TASK DETAILS: Rewrite these rows with "megaphone" replaced by "bullhorn" and everything else left as it is.

DATASET CONTENT:
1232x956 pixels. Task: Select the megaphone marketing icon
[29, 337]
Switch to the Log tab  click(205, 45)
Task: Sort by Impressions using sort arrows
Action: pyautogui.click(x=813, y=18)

SOLUTION TO THIS TASK:
1232x956 pixels. Task: Select the bullhorn marketing icon
[29, 337]
Switch to the Log tab  click(205, 45)
Task: Sort by Impressions using sort arrows
Action: pyautogui.click(x=813, y=18)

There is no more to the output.